Inflation: A Monetarists Approach
Contrary to Keynesian economists, Monetarists believe inflation results in too much money in a market that has too few goods to purchase. As such, the price of the goods will increase to adjust to a true value of the good. Cochrane explains that this gives Monetarists a good reason to be concerned; the total reserves in Fed accounts amounts to a total of 1.6 trillion USD, doubling in three years. While these reserves are still deposited in the Fed, they do not contribute to inflation. However, if those funds leak out of the Fed’s accounts, then they could spark massive inflation. Cochrane doesn’t believe that money supply is the source of inflationary danger, even with this in mind. He notes that modern metrics measuring money supply of M1 and M2 do not show much of a correlation with rises of inflation.
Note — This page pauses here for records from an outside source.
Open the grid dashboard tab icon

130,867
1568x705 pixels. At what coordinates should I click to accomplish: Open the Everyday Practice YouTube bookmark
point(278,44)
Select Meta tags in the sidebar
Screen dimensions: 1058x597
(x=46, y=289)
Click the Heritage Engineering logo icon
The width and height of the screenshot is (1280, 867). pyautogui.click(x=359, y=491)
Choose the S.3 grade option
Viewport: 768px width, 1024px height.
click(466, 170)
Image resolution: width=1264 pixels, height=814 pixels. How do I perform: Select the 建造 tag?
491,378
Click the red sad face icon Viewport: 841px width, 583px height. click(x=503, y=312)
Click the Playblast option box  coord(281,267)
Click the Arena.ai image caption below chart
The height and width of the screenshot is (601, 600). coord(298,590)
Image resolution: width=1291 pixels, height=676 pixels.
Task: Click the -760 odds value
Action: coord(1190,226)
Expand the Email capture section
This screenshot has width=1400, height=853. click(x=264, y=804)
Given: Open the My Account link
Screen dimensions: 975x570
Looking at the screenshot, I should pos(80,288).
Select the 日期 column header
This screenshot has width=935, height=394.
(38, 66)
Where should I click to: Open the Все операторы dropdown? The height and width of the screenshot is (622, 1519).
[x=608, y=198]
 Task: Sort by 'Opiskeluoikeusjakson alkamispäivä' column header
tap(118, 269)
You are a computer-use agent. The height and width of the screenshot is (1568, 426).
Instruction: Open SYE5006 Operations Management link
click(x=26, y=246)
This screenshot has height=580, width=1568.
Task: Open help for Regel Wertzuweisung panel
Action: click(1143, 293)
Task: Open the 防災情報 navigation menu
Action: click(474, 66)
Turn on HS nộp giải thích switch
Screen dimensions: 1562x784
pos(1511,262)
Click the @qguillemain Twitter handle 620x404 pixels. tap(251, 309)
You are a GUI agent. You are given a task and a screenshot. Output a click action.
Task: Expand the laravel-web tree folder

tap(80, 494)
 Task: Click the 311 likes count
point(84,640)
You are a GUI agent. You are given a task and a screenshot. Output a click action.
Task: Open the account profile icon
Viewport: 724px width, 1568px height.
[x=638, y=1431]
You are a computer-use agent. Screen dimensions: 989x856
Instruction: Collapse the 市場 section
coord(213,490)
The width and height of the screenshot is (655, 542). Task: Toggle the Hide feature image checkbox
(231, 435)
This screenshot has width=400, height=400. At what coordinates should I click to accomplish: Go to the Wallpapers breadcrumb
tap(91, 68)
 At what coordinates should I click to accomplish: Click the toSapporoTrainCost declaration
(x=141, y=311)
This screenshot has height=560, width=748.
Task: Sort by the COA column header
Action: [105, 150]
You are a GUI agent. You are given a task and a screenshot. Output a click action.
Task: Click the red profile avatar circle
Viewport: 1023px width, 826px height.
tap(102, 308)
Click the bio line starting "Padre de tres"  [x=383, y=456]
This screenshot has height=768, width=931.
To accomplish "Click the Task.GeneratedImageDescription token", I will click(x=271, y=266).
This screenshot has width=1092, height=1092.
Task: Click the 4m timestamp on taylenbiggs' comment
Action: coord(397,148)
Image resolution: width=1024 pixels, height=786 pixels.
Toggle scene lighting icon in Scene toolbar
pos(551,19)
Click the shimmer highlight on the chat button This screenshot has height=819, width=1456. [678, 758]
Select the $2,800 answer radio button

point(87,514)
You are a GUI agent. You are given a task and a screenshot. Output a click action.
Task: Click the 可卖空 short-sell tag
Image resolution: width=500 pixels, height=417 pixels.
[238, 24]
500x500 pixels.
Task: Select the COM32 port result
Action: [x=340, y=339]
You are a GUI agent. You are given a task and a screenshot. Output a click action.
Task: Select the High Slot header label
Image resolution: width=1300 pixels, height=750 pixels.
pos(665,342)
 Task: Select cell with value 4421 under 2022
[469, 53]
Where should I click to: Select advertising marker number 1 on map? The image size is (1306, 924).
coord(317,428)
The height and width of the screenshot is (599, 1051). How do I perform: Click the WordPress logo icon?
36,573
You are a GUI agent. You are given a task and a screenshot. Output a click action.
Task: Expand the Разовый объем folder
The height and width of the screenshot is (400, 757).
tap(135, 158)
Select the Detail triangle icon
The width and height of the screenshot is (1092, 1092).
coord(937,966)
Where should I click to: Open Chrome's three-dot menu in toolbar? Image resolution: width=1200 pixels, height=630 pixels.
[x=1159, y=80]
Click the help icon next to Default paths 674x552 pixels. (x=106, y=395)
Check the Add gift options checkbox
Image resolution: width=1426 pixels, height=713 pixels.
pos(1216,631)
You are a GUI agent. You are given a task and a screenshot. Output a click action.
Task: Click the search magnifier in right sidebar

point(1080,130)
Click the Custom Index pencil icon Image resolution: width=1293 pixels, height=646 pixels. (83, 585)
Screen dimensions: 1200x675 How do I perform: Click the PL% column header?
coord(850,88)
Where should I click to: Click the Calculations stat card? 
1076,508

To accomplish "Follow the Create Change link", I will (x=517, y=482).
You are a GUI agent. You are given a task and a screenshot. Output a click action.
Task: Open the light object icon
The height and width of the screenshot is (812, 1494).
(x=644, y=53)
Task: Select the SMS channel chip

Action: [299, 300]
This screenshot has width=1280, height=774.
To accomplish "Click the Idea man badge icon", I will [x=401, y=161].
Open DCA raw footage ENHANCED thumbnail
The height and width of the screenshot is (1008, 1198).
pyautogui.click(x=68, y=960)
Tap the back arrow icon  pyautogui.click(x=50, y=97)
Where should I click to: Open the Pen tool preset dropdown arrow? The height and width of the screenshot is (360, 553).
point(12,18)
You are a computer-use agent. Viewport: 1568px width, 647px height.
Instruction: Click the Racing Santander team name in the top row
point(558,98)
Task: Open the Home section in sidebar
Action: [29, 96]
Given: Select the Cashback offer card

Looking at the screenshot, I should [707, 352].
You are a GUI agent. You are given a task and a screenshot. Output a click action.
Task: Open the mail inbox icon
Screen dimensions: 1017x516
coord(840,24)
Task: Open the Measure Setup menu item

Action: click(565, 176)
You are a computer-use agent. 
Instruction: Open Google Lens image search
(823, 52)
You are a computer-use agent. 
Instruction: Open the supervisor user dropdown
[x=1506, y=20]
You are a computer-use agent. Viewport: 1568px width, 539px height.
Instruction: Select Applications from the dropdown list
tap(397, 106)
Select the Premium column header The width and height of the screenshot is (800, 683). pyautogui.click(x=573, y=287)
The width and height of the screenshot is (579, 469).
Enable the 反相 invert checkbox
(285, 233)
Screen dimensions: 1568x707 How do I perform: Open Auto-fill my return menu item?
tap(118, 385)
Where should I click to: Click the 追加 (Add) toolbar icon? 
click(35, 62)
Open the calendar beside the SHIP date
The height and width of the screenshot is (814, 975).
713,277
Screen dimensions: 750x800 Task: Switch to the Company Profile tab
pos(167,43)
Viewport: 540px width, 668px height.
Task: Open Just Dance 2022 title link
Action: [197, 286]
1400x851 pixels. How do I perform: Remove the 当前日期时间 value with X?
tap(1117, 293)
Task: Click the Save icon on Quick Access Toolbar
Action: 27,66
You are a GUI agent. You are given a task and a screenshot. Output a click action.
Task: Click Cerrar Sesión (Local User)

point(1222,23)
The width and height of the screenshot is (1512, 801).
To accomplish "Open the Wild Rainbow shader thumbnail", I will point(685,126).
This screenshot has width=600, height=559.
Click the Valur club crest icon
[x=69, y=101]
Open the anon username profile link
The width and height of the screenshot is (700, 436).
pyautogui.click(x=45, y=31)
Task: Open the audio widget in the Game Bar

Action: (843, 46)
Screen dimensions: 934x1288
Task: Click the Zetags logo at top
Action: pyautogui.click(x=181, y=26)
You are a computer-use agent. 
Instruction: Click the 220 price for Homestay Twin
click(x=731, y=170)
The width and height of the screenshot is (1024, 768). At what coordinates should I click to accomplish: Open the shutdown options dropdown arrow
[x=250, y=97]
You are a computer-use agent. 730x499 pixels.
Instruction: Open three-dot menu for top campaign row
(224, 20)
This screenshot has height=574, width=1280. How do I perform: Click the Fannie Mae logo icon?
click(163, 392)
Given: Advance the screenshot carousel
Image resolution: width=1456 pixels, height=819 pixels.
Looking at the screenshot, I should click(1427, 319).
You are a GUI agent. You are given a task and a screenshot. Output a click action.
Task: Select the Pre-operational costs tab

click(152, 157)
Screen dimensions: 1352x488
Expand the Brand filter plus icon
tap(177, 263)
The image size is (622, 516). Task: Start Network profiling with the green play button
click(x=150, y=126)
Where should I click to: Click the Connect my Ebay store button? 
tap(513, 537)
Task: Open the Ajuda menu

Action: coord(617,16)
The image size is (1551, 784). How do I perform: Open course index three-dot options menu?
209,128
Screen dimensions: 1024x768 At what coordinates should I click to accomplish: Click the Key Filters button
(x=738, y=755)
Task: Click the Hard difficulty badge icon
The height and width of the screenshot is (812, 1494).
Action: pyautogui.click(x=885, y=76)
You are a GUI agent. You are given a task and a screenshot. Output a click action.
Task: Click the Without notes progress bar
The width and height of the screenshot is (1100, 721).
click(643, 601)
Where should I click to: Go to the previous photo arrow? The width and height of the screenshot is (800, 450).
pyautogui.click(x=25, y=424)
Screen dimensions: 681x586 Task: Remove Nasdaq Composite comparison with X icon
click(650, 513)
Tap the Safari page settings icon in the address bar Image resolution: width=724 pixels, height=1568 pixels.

Cochrane explains that the reason Monetarists view the source of inflation improperly is because they view the demand for money as constant. This view is misguided as the demand for money can rise and fall when the demand for liquidity rises and falls; when liquidity is favored, people will demand money more, and vice versa. To further that point, since interest rates have been near zero since the financial crisis, the Fed has begun paying interest on reserves in Fed accounts. If the total yield on interest bearing bonds is equal to the yield gained from keeping reserves in a Fed account, bank managers will choose to keep those funds in the Fed accounts to enjoy the relatively more liquidity. As such, Monetarists hold the belief that the Fed can still control inflation by adjusting its interest rates on reserve accounts, and by selling bonds. Like Keynesians, monetarists assume the government to be solvent and generally disregard government deficits and debt when they analyze future inflation. It is this assumption that we now call to question.